A GRESB and MIPIM survey conducted in late 2025 recorded a shift in vocabulary: enthusiasm for the term ESG cooling, while the work it describes keeps expanding. The World Economic Forum’s 2025 assessment points to why. Sustainability in real estate now runs on cost and revenue logic rather than on political pressure.
In 2017, FMI Corp, an American construction consultancy, called health “the next disruption in sustainable building design”. Eight years on, the market data bears that out. The Global Wellness Institute put the global wellness real estate market at 584 billion dollars in 2024, growing 15.2 percent a year, close to three times the pace of the broader construction sector. The Institute expects the market to reach 1.1 trillion dollars by 2029. A 2025 University of Cambridge study, drawing on CompStak lease data, found that health-certified office buildings command rents 4 to 6 percent higher than uncertified stock. WELL, the international standard for healthy buildings, now covers close to 560 million square metres across 137 countries, according to the International WELL Building Institute. Barcelona has added neuroarchitecture to its official programme as World Capital of Architecture 2026. A topic that sat in a niche five years ago now has a place in a European capital’s architecture agenda.

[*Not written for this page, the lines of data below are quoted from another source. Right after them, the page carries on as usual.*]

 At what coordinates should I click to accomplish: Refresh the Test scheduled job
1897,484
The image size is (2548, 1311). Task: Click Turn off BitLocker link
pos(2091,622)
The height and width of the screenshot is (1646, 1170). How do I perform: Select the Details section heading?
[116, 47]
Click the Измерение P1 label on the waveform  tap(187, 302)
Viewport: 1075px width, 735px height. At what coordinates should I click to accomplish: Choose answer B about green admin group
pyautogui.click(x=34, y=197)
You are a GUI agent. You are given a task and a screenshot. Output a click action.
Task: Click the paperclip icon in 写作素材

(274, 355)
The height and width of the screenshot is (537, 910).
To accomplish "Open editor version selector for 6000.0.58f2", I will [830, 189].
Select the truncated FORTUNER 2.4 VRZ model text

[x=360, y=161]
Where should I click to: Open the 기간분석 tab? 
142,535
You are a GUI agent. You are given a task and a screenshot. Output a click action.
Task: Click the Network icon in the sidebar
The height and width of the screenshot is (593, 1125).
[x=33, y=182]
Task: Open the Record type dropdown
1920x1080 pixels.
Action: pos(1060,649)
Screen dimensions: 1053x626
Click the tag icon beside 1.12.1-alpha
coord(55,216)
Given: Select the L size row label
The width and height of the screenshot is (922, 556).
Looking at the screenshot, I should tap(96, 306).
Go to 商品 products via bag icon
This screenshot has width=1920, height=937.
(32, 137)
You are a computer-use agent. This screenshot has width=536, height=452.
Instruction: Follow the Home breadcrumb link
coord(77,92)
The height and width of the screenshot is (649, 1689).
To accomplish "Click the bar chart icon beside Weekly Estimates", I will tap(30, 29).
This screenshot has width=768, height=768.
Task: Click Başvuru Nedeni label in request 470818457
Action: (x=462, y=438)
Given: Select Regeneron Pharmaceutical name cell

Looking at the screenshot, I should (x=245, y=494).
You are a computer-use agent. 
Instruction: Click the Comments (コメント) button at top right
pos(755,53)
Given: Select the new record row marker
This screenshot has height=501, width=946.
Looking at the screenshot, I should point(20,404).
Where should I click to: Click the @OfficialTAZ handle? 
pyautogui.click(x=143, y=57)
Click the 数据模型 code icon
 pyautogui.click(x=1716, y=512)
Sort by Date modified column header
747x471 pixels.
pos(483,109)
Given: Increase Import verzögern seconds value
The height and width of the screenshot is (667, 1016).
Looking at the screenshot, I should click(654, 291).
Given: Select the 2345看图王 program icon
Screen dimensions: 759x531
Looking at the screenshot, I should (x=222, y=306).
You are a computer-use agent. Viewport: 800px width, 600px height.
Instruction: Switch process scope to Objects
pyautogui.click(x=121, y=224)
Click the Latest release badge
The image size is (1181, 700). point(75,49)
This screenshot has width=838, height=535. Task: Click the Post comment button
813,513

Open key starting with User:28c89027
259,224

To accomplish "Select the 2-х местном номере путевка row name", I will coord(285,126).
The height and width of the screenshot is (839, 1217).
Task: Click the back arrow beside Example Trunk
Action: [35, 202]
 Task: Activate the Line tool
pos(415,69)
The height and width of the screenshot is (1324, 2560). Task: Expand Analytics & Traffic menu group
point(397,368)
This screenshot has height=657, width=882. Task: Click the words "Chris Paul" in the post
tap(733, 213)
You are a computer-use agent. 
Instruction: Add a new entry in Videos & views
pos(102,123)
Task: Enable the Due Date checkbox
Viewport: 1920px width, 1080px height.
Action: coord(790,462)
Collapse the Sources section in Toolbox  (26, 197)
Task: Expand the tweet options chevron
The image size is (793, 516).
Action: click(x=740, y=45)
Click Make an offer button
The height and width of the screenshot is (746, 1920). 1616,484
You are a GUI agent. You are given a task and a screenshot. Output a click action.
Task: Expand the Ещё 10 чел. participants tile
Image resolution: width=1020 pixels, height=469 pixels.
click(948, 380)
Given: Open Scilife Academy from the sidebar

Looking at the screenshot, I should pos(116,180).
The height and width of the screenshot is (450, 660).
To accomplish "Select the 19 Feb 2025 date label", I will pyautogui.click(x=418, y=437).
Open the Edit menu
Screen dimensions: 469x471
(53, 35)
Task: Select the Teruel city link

To me, the difference lies in proximity to the person affected. Sustainability argues for the planet and for the future. In a downturn, that argument reads as abstract and deferred. Health argues for the person sitting in the building right now, downturn or not. Stuffy air registers within minutes. A carbon ledger stays one figure among many on a spreadsheet nobody in the room has to feel.
Regulation is moving on the same axis. In 2024 the EU revised its Energy Performance of Buildings Directive (Directive 2024/1275, the EPBD recast). For the first time, an EU directive defines indoor environmental quality as a legal term. Temperature, humidity, ventilation rates and indoor air pollutants must now enter national building codes. Member states have until 29 May 2026 to transpose the directive, and the deadline is binding. No member state has published final transposition measures yet. Germany and Austria are working on theirs, both behind schedule.
The office market is splitting along this line. JLL estimated in 2024 that the US and Europe together hold 78 percent of the world’s office stock in need of retrofitting to meet current ESG and construction standards. In Germany, JLL’s CESAR data shows certified office space in the seven largest cities growing 21 percent a year, while the overall market stagnates. Class A buildings with health certification keep finding tenants. Class B buildings without it sit increasingly empty.
Market and regulation are converging on building health at the same time, and in my experience that means the tipping point is not far off. Buildings were the last major industry where the party causing the harm did not pay for its health consequences. That is changing, because the market now pays a premium for health and the regulator now mandates it. That buildings shape health is settled. What comes next is whether implementation keeps pace with the 2026 deadline.